And lately, media personalities have been obsessed about the case of Illinois missing wife Stacy Peterson, a story peppered with bizarre quips from her four-times-married police sergeant husband and the exhumation of his mysteriously deceased third wife.

Both cases have everything the media have come to love: Trouble befalling the girl next door, the thrill of digging up the dirty little secrets of Scott Peterson-type characters, and victims who happen to resemble the other victims who’ve received primo coverage over the years.

And then there’s Latasha Norman.

Latasha, a 20-year-old honor student working at an arts and crafts store to pay her way through Jackson State University, was last seen Nov. 13 in an afternoon class. She never made it back to her dorm. Her car, which previously had been the target of tire-slashing, remained on campus.

Latasha is African-American, a churchgoing girl from the Mississippi Delta. “We were just praying that we would wake up today and God would give us some new information,” Norman’s father, Danny Bolden, said on Thanksgiving. “But the day’s not over yet.”
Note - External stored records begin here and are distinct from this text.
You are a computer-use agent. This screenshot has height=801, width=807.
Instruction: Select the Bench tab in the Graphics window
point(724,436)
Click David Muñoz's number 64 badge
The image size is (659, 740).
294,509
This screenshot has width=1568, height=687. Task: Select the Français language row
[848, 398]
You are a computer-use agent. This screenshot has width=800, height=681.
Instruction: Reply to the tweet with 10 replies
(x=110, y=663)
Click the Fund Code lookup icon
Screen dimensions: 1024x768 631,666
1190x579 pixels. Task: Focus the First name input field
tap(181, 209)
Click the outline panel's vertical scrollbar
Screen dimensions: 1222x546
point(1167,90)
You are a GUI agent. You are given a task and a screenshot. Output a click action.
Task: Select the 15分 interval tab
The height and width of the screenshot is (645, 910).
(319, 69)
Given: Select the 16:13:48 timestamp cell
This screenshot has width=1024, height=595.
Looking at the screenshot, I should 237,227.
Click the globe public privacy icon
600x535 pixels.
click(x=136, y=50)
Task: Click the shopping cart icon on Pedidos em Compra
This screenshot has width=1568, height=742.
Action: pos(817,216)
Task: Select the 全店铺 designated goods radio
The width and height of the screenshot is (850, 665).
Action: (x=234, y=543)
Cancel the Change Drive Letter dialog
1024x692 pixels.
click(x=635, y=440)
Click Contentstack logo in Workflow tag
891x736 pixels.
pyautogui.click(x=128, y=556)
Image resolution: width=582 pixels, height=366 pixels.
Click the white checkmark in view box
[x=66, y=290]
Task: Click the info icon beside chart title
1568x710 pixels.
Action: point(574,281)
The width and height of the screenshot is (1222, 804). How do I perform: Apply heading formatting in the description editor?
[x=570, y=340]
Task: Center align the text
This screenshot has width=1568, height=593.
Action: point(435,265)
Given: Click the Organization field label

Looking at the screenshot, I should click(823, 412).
Frustrated by the lack of national media coverage in the case, Jackson Police Chief Malcolm McMillin, who is white, said what one can’t help but think: “As far as the interest by the national media in the story, I think race probably had an impact. … It’s the daughter of simple people who maybe are not important outside of their circle, and maybe we don’t attach the same importance to them that we do for other people.”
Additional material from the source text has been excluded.